Prediction of fracturess toughness of ceramic composites as function of microstructure: II. analytical model

Microstructure and constituent properties combine to determine the overall fracture toughness of particle-reinforced brittle composites through the activation of different fracture mechanisms. The toughening is through increases in energy dissipation when cracks are forced to follow tortuous paths. Based on the results of numerical simulations, a semi-empirical model is developed to predict the fracture toughness of brittle two-phase ceramic composites as a function of statistically defined morphological attributes of microstructure, constituent properties and interfacial bonding characteristics.

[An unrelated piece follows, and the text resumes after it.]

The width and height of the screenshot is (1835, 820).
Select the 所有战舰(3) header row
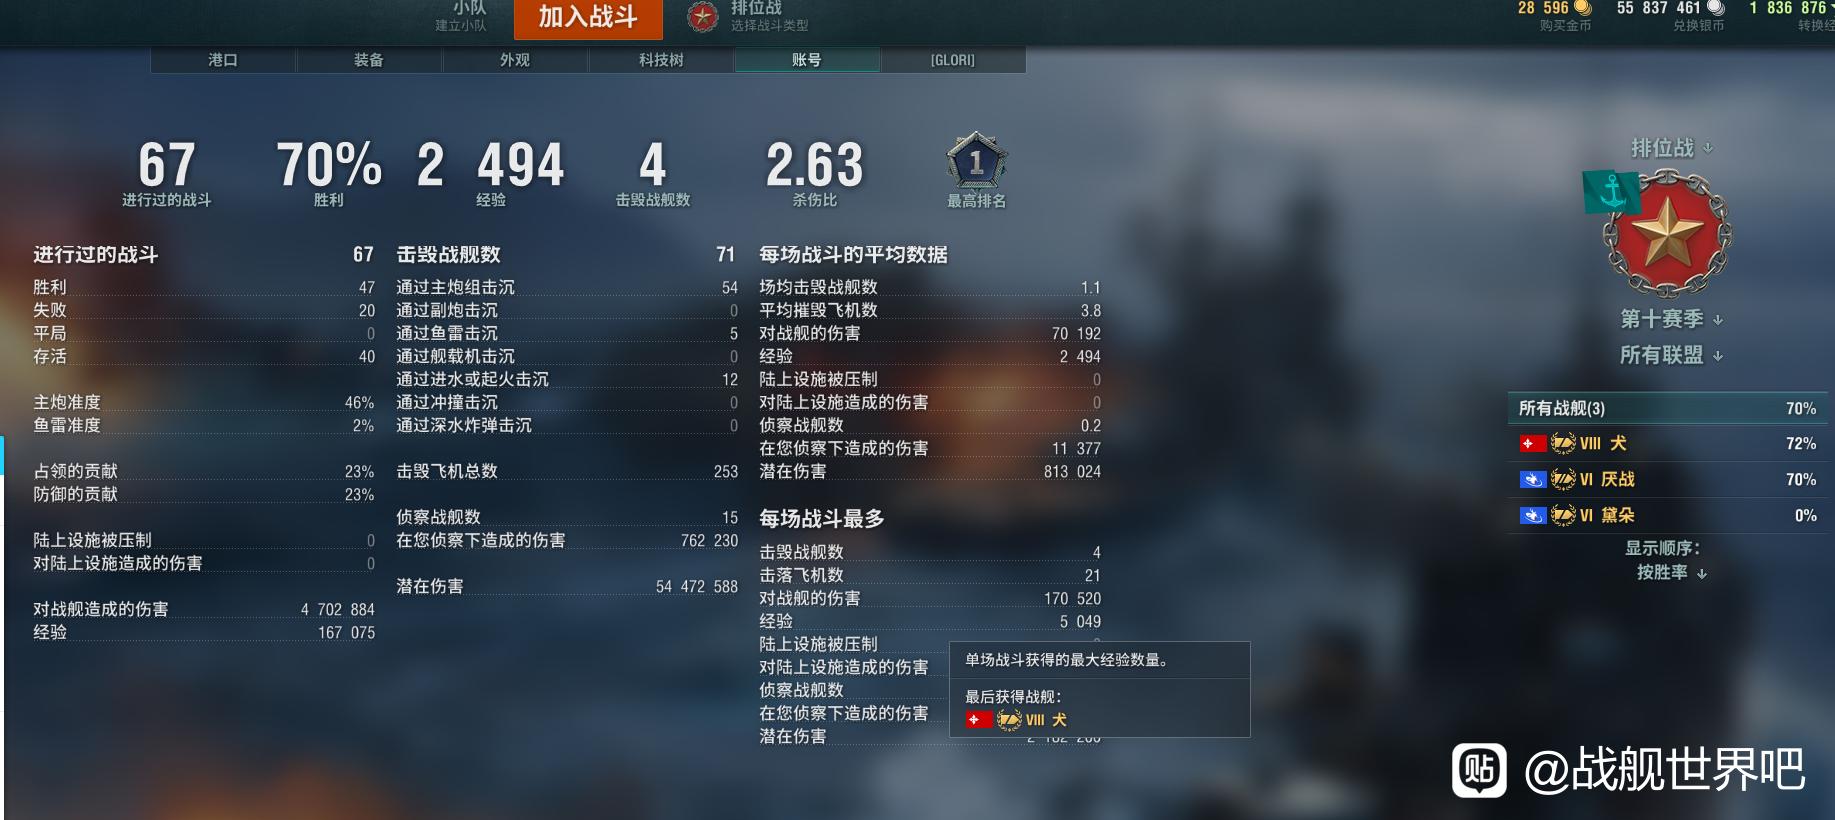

The quantification of the fracture toughness is achieved by an assessment of the contributions of different fracture mechanisms including matrix fracture, interfacial debonding and particle cracking to the overall energy release rate. In particular, this assessment involves a statistical characterization of the competition between crack deflection and crack penetration at matrix/reinforcement interfaces using a modified version of the energy criterion of He and Hutchinson which accounts for the effects of finite reinforcement size, phase volume fractions, phase shape and phase distribution. The fracture toughness–microstructure relation obtained can be used to identify trends for materials design. Although the numerical quantification is specific to Al2O3/TiB2 ceramic composites, the approach and the model developed apply to brittle particle-reinforced composites in general.